A reação de Bolsonaro também repercutiu. Em suas redes sociais, ele classificou a Ficha Limpa como uma ferramenta de “perseguição política” e afirmou estar trabalhando pela redução do prazo de inelegibilidade para dois anos. Atualmente, Bolsonaro está inelegível até 2030, conforme decisão do Tribunal Superior Eleitoral (TSE).
Em entrevista exclusiva ao Jornal Opção Tocantins, o advogado Marlon Reis, idealizador da Lei da Ficha Limpa, comentou sobre os recentes projetos no Congresso Nacional que visam alterar pontos cruciais da legislação eleitoral, como a redução do prazo de inelegibilidade. Reis destacou os impactos dessas mudanças para a integridade do processo eleitoral e o combate à corrupção no Brasil, além de alertar para o risco de esvaziamento da legislação. Confira abaixo a íntegra da conversa.

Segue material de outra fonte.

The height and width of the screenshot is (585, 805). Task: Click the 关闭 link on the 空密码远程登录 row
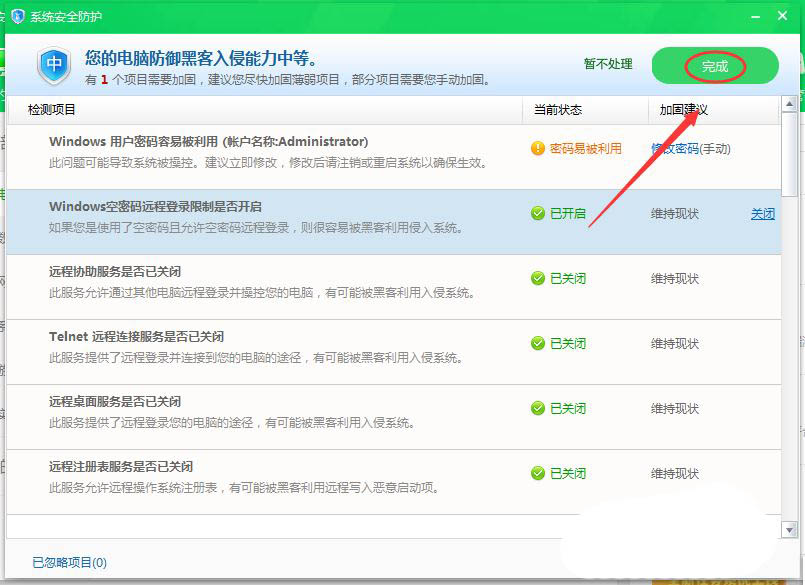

Qual a sua opinião sobre a proposta de reduzir o período de inelegibilidade de oito para dois anos? Essa mudança comprometeria o espírito da Lei da Ficha Limpa?
Essa proposta representa um dos maiores retrocessos que já se tentou impor ao sistema eleitoral brasileiro. A Lei da Ficha Limpa não surgiu por acaso. Ela nasceu de uma mobilização histórica da sociedade, que entendeu a necessidade de afastar da política aqueles que cometeram graves ilícitos. Reduzir o prazo de inelegibilidade para dois anos é praticamente extinguir a punição, já que, na prática, nem mesmo impediria a participação na eleição imediatamente seguinte. Essa mudança comprometeria por completo o espírito da lei, que é garantir que o processo eleitoral seja disputado de forma íntegra e sem a presença de candidatos que tenham recorrido a fraudes e abusos de poder.
O deputado Bibo Nunes argumenta que a punição de dois anos seria proporcional e já existem outros mecanismos de responsabilização política. Como o senhor avalia essa justificativa?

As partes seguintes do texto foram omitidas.